January 8, 2024 | Posted in News
Incoming generative AI costs and security concerns make strategic adoption a must
Interest in artificial intelligence (AI) is at an all-time high due to the influx of generative AI products on the market. Business leaders are seriously considering integrating the technology within their stack like never before, but must bear in mind specific considerations before doing so.
AI is often thought of and sold as a single, monolithic technology, whereas it’s really a vast family of processes, models, and workflows that need to be carefully implemented to really add value. To benefit from incoming AI innovations, businesses need clear plans and a strong idea of how the technology interfaces with their existing systems and sectors.
In the coming months and years, executives expect generative AI to boost financial performance and more than half of firms have already adopted generative AI, whether in pilot stages or in full production.
However, there are a number of hurdles between the current state of investment and the hoped-for gains of generative AI implementation.

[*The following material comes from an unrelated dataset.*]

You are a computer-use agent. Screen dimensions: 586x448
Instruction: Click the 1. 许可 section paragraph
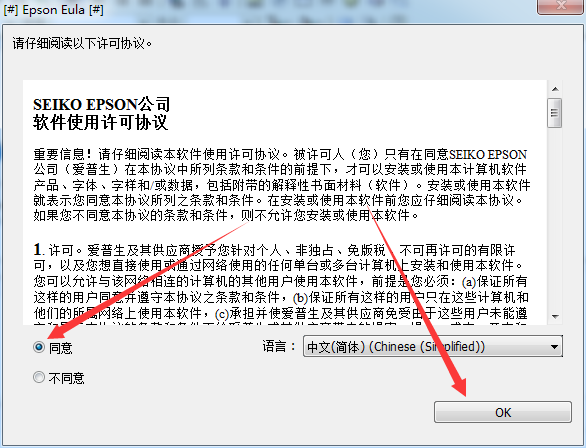[x=281, y=283]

In the short term, many firms are investing in application security alongside generative AI to mitigate security risks such as proprietary data leaks and legal issues such as AI bias.
Overprovisioning on this technology could also end up being very costly in 2024. CCS Insight tells ITPro that smaller firms will find the cost of running AI models locally “prohibitively expensive” due to the need to pour up-front investment on powerful graphics processing units (GPUs).
When it comes to running AI models, it will be important to identify the size and power one’s business seeks. For firms looking to implement AI in a limited manner, such as the simple generation of some internal documents, lightweight models could be adequate.
Business leaders must always consider the needs of their organization, rather than just the scope of their budget or project timelines.
If an organization sets out to implement the latest large language models (LLMs) on the most powerful hardware, they must be aware this means spending endless money on more powerful hardware to keep up. The majority of the major AI developers are in a race to build larger LLMs with many hundreds of billions of parameters, which will necessitate incredibly costly and stock-limited chips to run.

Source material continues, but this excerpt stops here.